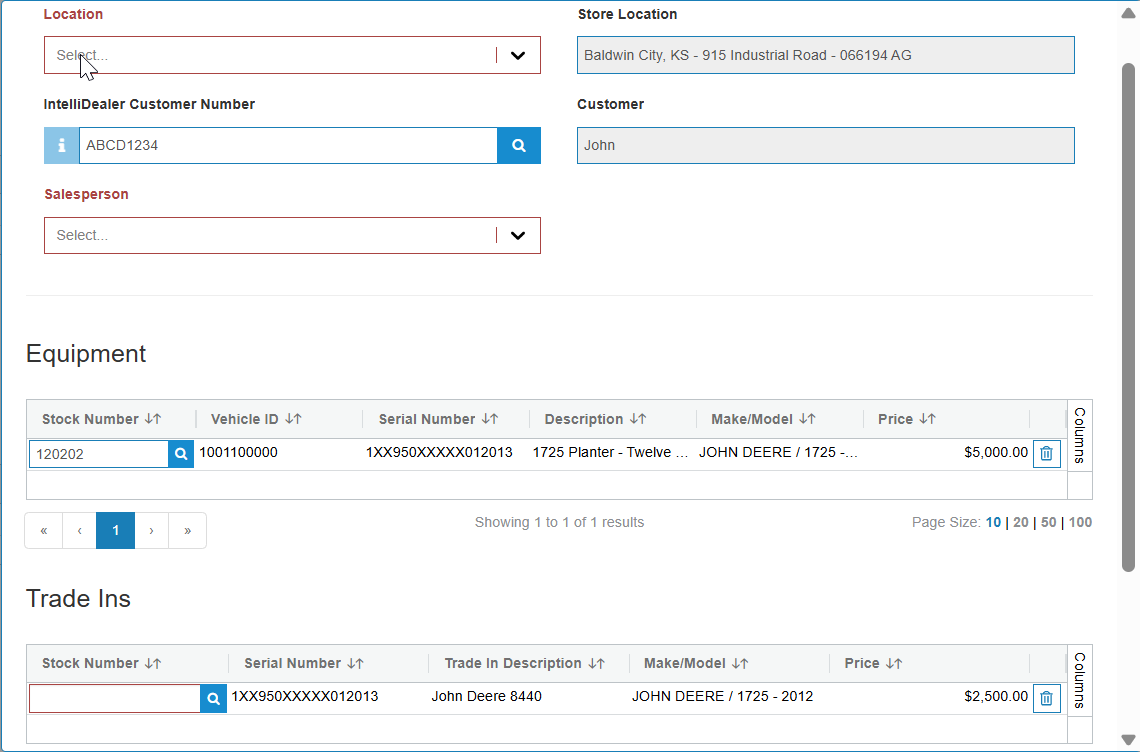Expand the Trade Ins Columns panel

(1080, 680)
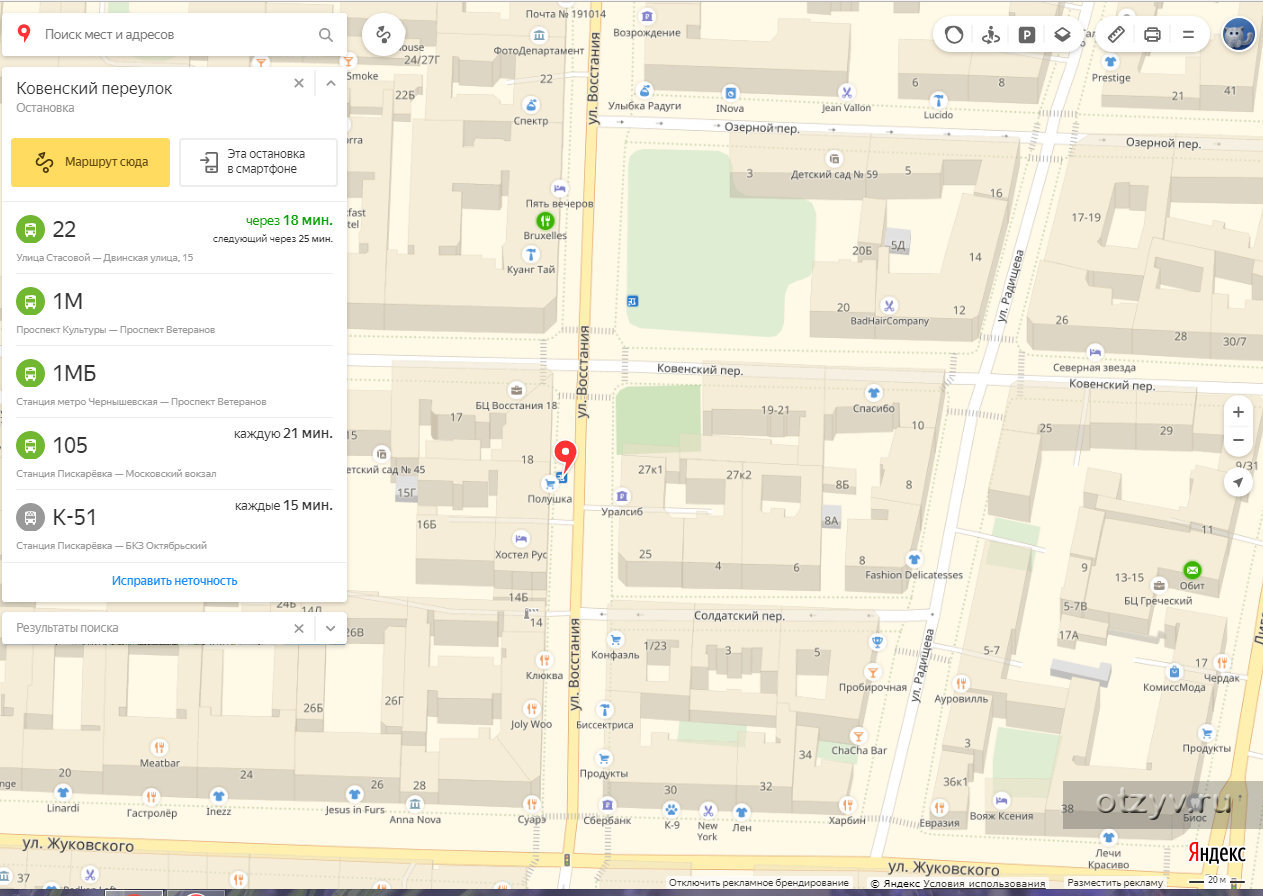Collapse the Ковенский переулок stop card
The width and height of the screenshot is (1263, 896).
[331, 84]
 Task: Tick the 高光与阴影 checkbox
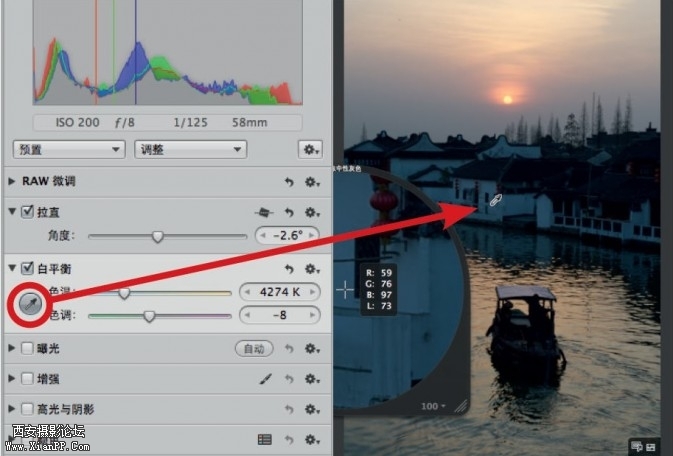pyautogui.click(x=27, y=409)

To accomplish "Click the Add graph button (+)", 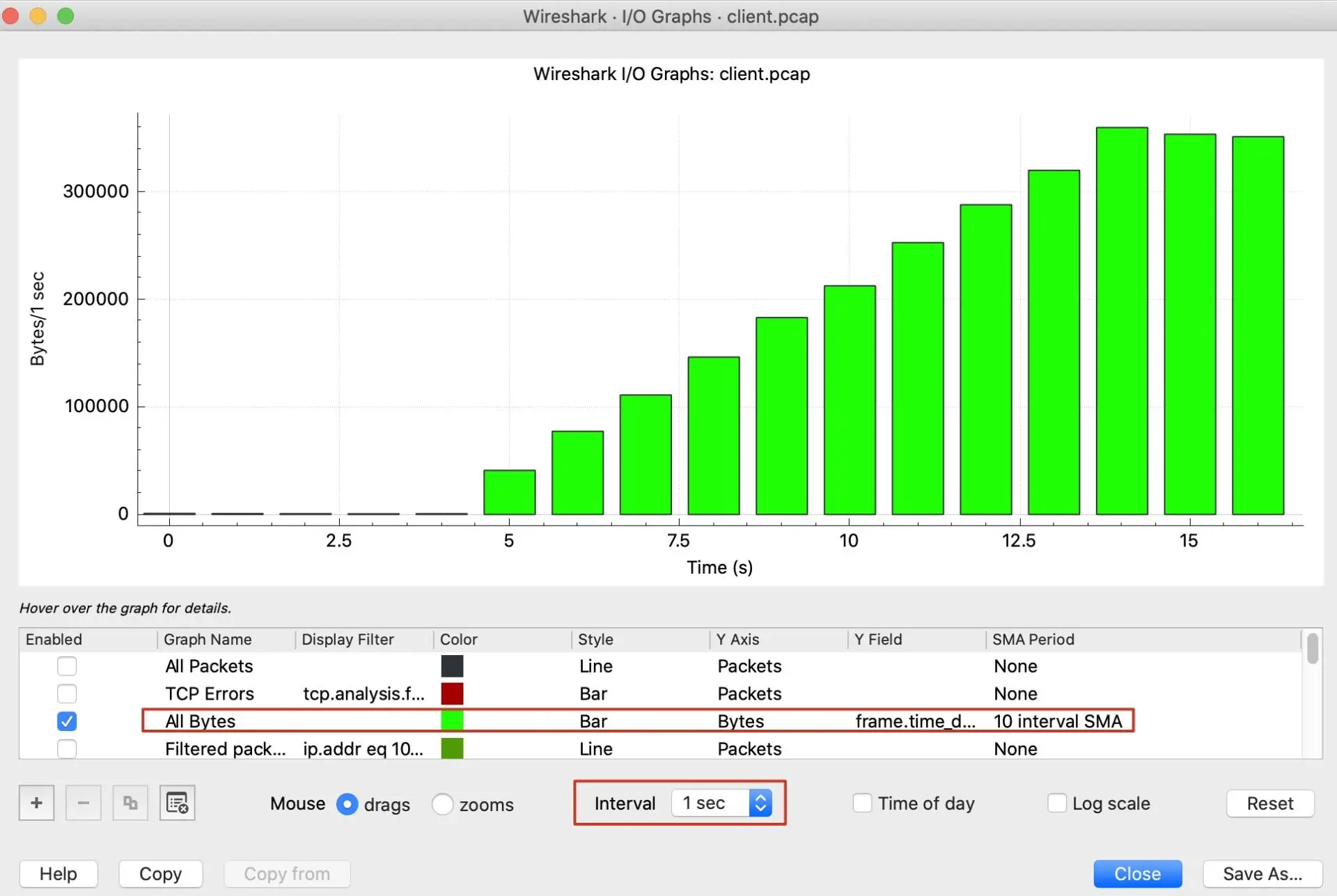I will [36, 803].
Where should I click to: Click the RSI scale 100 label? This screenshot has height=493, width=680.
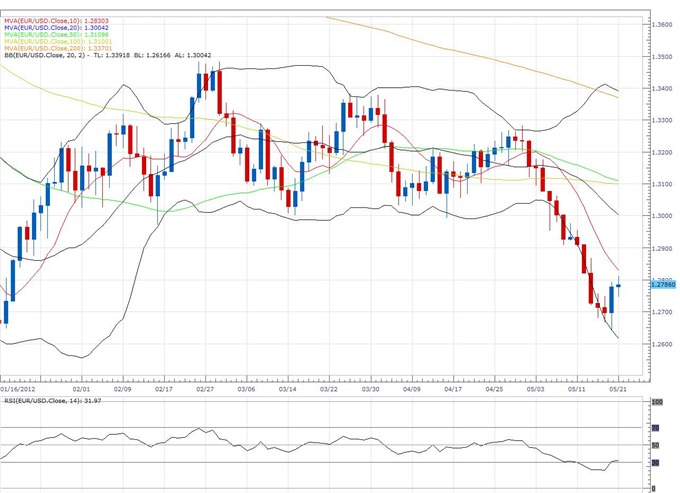coord(656,403)
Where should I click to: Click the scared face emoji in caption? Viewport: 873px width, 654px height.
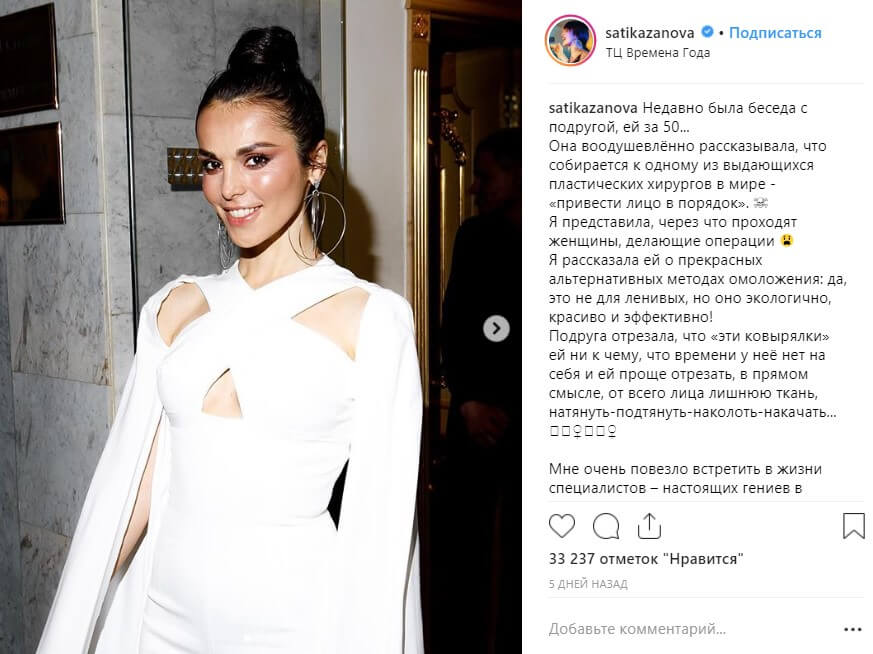pos(787,240)
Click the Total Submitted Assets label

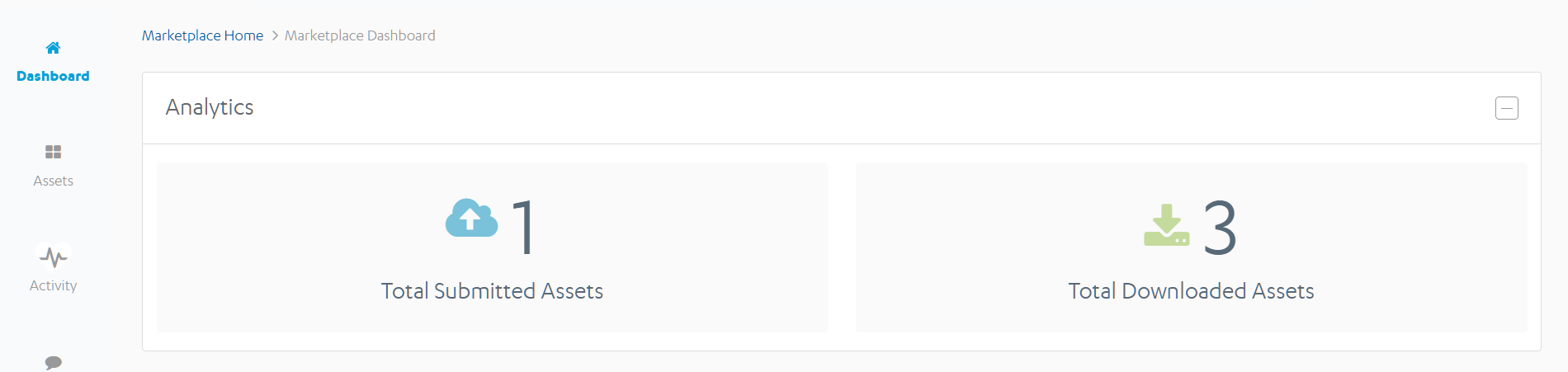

• _To do_
Count the lines of the records above that contain the string "label", with case mattering, and reply with only that number.

• _Written response_
2